L'envoyer vers un spécialiste si des signes vous alertent 

Le fait de trouver du cannabis caché dans la chambre d'un ado ou de trouver qu'il sent souvent la cigarette peut suffire à déstabiliser un parent et à l'inquiéter. Apprendre qu'il a fait un coma éthylique à la suite d'un "binge drinking" (alcoolisation massive et express) davantage encore. Plusieurs signes peuvent alerter : les yeux rouges, l'absentéisme, le décrochage scolaire, la fatigue, le changement de cercle d'amis, l'arrêt de certains loisirs, du sport... "Il faut agir dès les premières expérimentations, ne pas attendre que l'ado s'installe dans la dépendance", prévient l'addictologue.   

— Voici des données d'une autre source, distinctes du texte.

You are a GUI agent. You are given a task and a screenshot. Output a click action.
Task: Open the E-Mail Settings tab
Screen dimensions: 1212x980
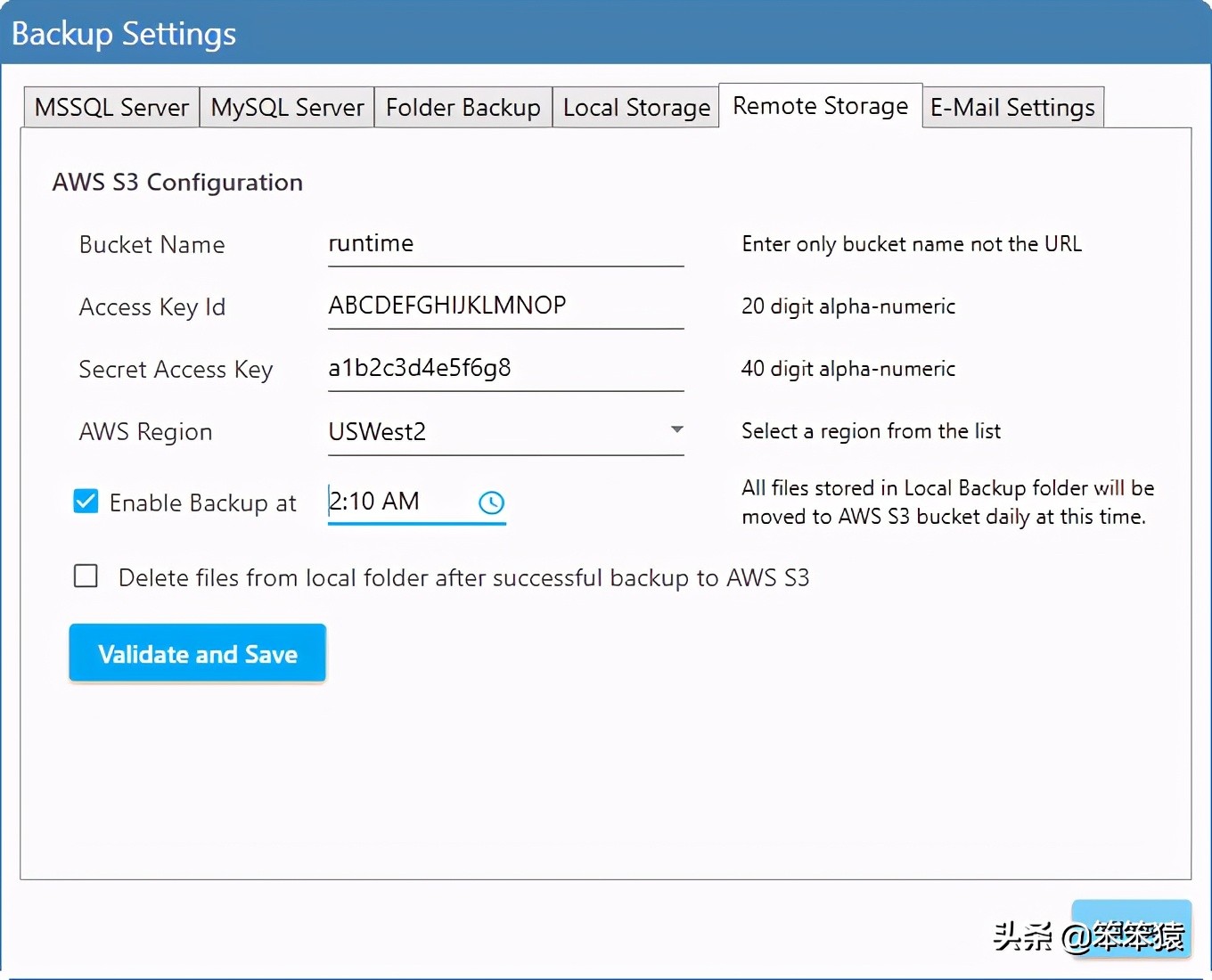click(x=1012, y=106)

Dans ces cas de figure, mieux vaut, selon Jean-Pierre Couteron, rester dans son rôle de parent, qui rappelle les règles et s'inquiète, et envoyer son enfant vers un des 400 centres Consultations jeunes consommateurs (CJC), encore trop méconnus. "Vous pouvez le lui expliquer : 'Je risque d'être à fleur de peau dans cette histoire, je préfère que tu ailles voir quelqu'un pour faire le point, deux ou trois fois'", suggère le praticien. Ce tiers aura un discours moins frontal, plus décalé sur la question : "A quoi cela lui sert et comment il pourrait faire autrement."

Et si votre enfant vous rétorque que vous aussi vous fumez, buvez de l'alcool et fumez un joint de temps en temps ? "Vous pouvez lui répondre qu'un adulte n'est jamais parfait mais que vous, vous avez fini vos études, bien entamé votre vie professionnelle et que vous maîtrisez votre consommation – à condition que cela soit le cas !" Et le spécialiste de conclure : les répercussions ne sont pas du tout les mêmes à 40 ans et 15 ans.